U.S. stock index futures rose slightly on Thursday to close out a volatile and losing month for stocks.
Tech stocks bounced a bit in premarket trading after struggling this week because of a rapid rise in rates. The 10-year Treasury yield was slightly lower in early trading.
Futures contracts tied to the Dow Jones Industrial Average gained 140 points, or 0.4%. S&P 500 futures added 0.4% and Nasdaq 100 futures gained 0.5%.
Chip stocks bounced in premarket trading after losses in the prior session. Nvidia and Micron were higher. Facebook, Apple and Netflix were slightly higher in premarket trading.
Stocks also got a boost as Senate Majority Leader Chuck Schumer said late Wednesday that the chamber had reached a deal to avoid a government shutdown this week. Schumer said he would schedule a vote on Thursday for the stopgap measure that would keep the government running into early December. The deal would still need to pass the House.
For the month, the Dow is down 2.7%, the S&P 500 is off by 3.6% and the Nasdaq Composite has shed 4.9%. September has lived up to its losing reputation with the market beset by fears of a China property crisis, rising inflation and a late interest rate surge sparked by the Federal Reserve signaling it would start removing stimulus soon.
“We wouldn’t get caught up in any end-of-quarter machinations today and continue to advise fading rallies (especially in tech) as the coming weeks will stay rocky,” wrote Adam Crisafulli of Vital Knowledge.
The 10-year Treasury yield fell 3 basis points to 1.52% on Thursday (1 basis point equals 0.01%). The rate was at 1.30% to end August before surging to end this month.
September’s losses have led to a middling third quarter for the market. For the 3-month period, the Dow is slightly in the red, while the Nasdaq Composite is just about flat. The S&P 500 is up 1.4%. The S&P 500 is still up 16% on the year.
October has a reputation for some violent sell-offs but overall is typically the start of a better seasonal performance for stocks. The S&P 500 averages a 0.8% gain for the month, according to the Stock Trader’s Almanac.
“September lived up to its reputation and dented stock portfolio returns, but not too badly,” wrote Ed Yardeni of Yardeni Research. “There has been a lot of concern that higher wages, higher energy prices, and higher transportation costs will weigh on earnings for the remainder of this year and into 2022. It’s certainly something we’ll be tracking. But so far, analysts remain relatively sanguine.”
Concerns about inflation and supply chain issues continued to hamper stocks. Shares of Bed Bath & Beyond fell more than 20% in premarket trading after the company said those issues hurt the company’s second quarter results, and the news also weighed on fellow retail stocks.

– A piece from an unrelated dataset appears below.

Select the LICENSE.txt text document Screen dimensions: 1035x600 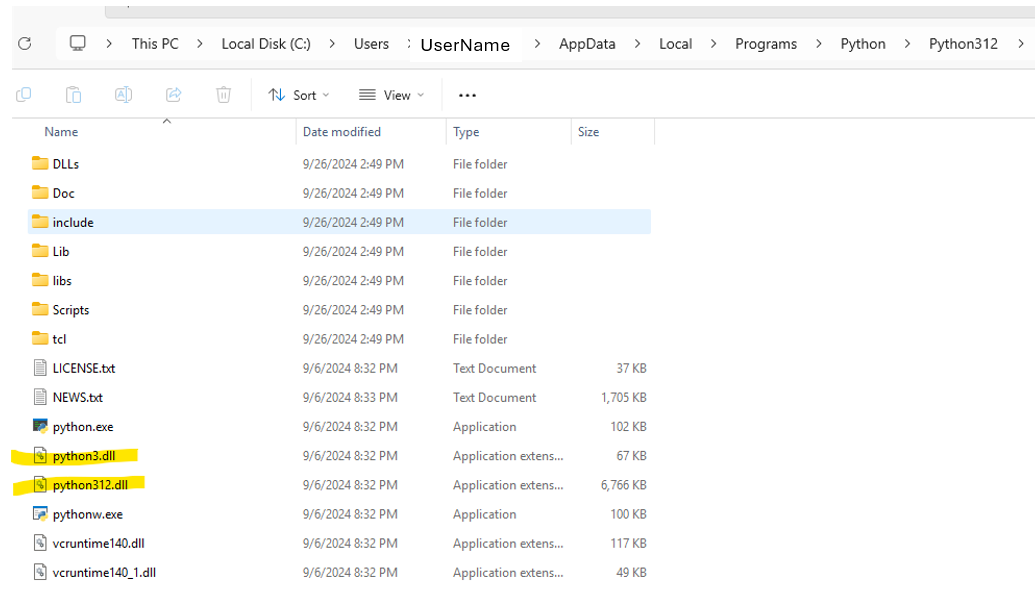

Fed Chair Jerome Powell will testify to the House Financial Services Committee at 10 a.m. ET Thursday alongside Treasury Secretary Janet Yellen. Powell told a European Central Bank panel on Wednesday that he was frustrated by persistent inflation.
“It’s also frustrating to see the bottlenecks and supply chain problems not getting better — in fact at the margins apparently getting a little bit worse,” Powell said. “We see that continuing into next year probably, and holding up inflation longer than we had thought.”
On the data front, initial jobless claims for the prior week came in at 362,000. Economists are expecting a print of 335,000, according to Dow Jones.
The Dow and S&P 500 inched higher during regular trading Wednesday. The 30-stock Dow advanced about 90 points for its fifth positive session in the last six, while the S&P 500 gained 0.16%, breaking a 2-day losing streak.
The Nasdaq Composite, meanwhile, declined 0.24% for its fourth straight negative session. The technology sector declined again on Wednesday and is now down 4% for the week, making it the worst-performing S&P group.
The tech decline came as the 10-year Treasury yield hit a high of 1.56% on Wednesday, after rising to 1.567% on Tuesday. The move higher is pressuring tech stocks since it makes future cash flows look less attractive.
Wells Fargo noted that pullbacks are to be expected. “This is a normal re-pricing of risk based on a higher cost of capital and greater market uncertainty,” the firm said Wednesday in a note to clients.